Elijah stared at Orlando, his brows knit in absolutely adorable confusion. The most adorable confusion that could ever or will ever be seen on the face of a human being.
"What the hell have you got in there, Orli? Wait a minute... .you're not stockpiling root-beer flavored—"
"SHUT-UP!!" Orli snapped. "No! It's nothing like that!"
"I don't remember a box," Viggo said slowly. "I just remember taking a break, because my hand was cramping up from scribbling furiously — you know, I'm always scribbling furiously. Usually in my tattered, dog-eared journal, which I carry with me everywhere. At any time of day or night, I can be found scribbling furiously—Anyway, I was leaning back, already a little dizzy from inhaling glitter, and I saw all these horrible, clashing colors and patterns... nightmarish! And I blacked out and fell out of the chair. God, it was awful... ... " Viggo crinkled his face in painful remembrance. "It was like... some ghastly kaleidoscope from the lowest depths of hell!" He shivered at the memory.
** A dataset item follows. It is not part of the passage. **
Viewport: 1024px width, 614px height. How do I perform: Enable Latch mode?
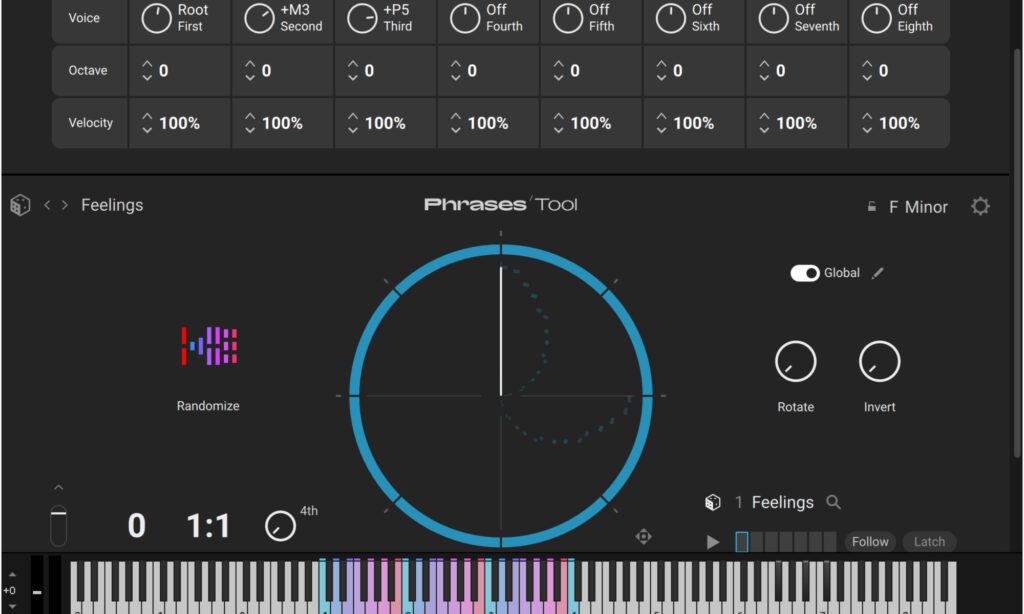pyautogui.click(x=929, y=541)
"Hee-hee! He's talking about your clothes!!" Elijah's voice sailed out into a new fit of giggles. Until he was smacked again. A bit more forcefully this time. The impish sprite's shoulders sagged. Seriously sagged. In a slovenly, sad, sorry, saggy, suddenly un-spritely way. "God... now I'm never gonna get laid," He muttered.
"Alright, Viggo, Alright," Orlando sighed. "Now, as much as I love ya, mate, would you please leave? Elijah and I were... in the middle of something."
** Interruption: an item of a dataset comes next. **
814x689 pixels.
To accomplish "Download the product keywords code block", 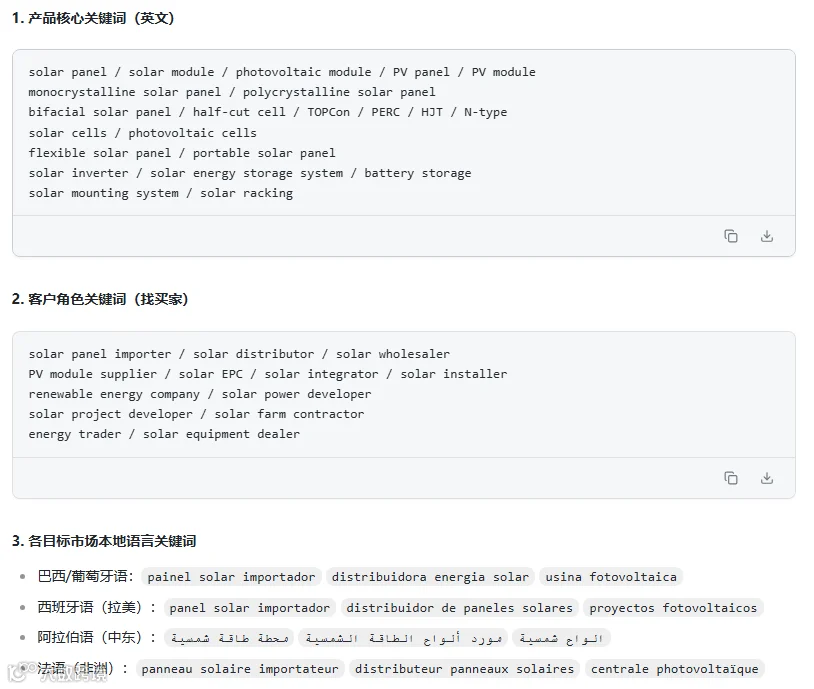I will tap(767, 236).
Elijah suddenly, magically resumed his sprightly countenance. The child star of the really sucky movie North, which Roger Ebert really, really hated , positively beamed. "I WILL get laid!"
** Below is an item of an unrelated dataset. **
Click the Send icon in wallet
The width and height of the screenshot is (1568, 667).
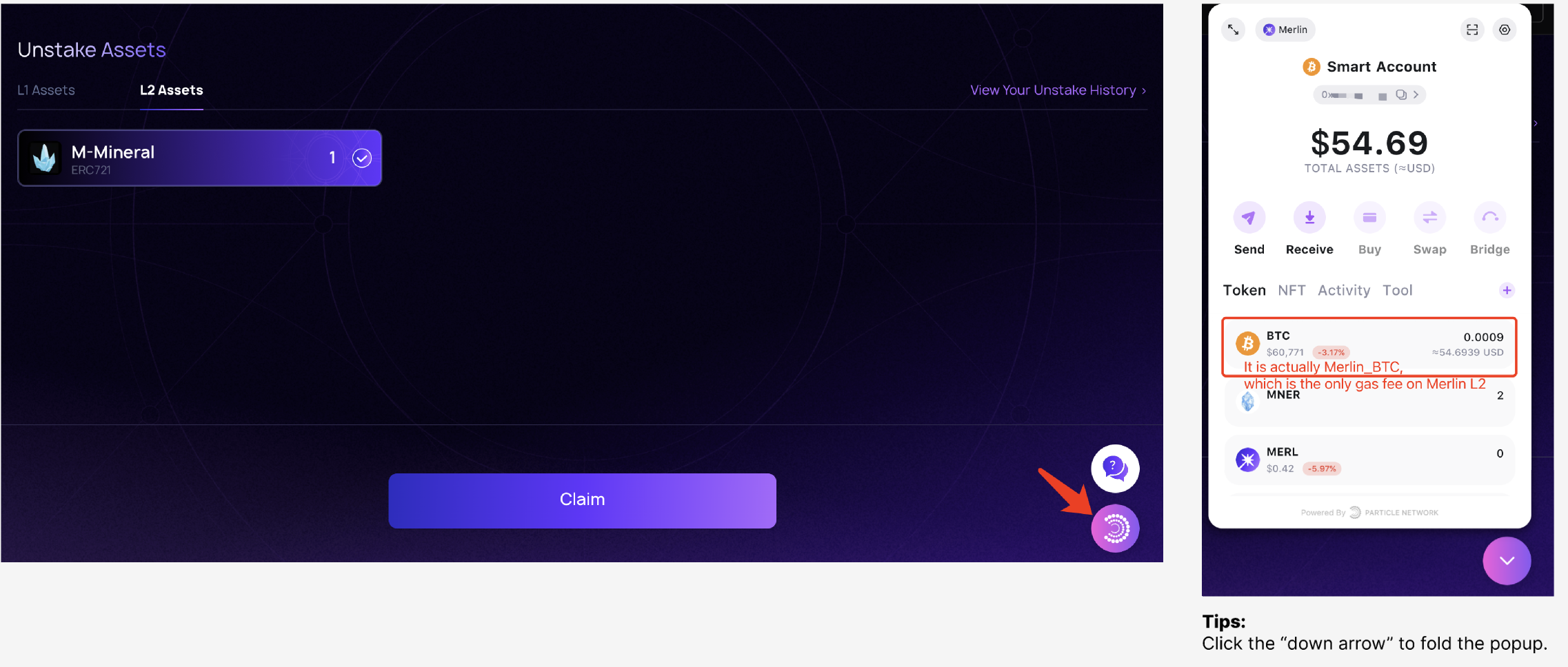(x=1249, y=218)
Viggo shuffled out of the bedroom and towards the front door.
"Wait! you're leaving all your glitter and stars and rainbow shit!" Orlando called after him. He groaned in frustration. Couldn't a bloke just fucking get laid without some wack-job writing thank-you notes in his closet?? And leaving fucking glitter and highlighter pens all over the floor? Surely, every young man has asked himself this question at one time or another, but knowing this didn't help Orli's increasing agitation. God DAMN it! He had a hobbit to screw! And it seemed the world was conspiring against him! What, did God have some problem with hot, sweaty, male-on-male humping? More women than he cared to acknowledge were out there in cyberspace, desperately trying to prove otherwise! He squared his shoulders at this encouraging thought. It helped, that his pervy thoughts and intentions were so enthusiastically supported, by so many.
Feeling much better, the Black Hawk Down star (he hasn't been in that many movies, OK??) and former RADA student smiled and bent to gather Viggo's post-its and stars and highlighters, glitter and stickers and rainbow stationery. And the dozens of stamped and addressed thank-you notes. He looked at them, and he couldn't help but grin. Each envelope was a different pastel color, the names meticulously written in variously colored inks. Glitter was sprinkled here and there, and stars affixed in carefully symmetrical patterns. One envelope had a sticker that said "Go, Girl!" An extra-extra special addressee, Orli guessed.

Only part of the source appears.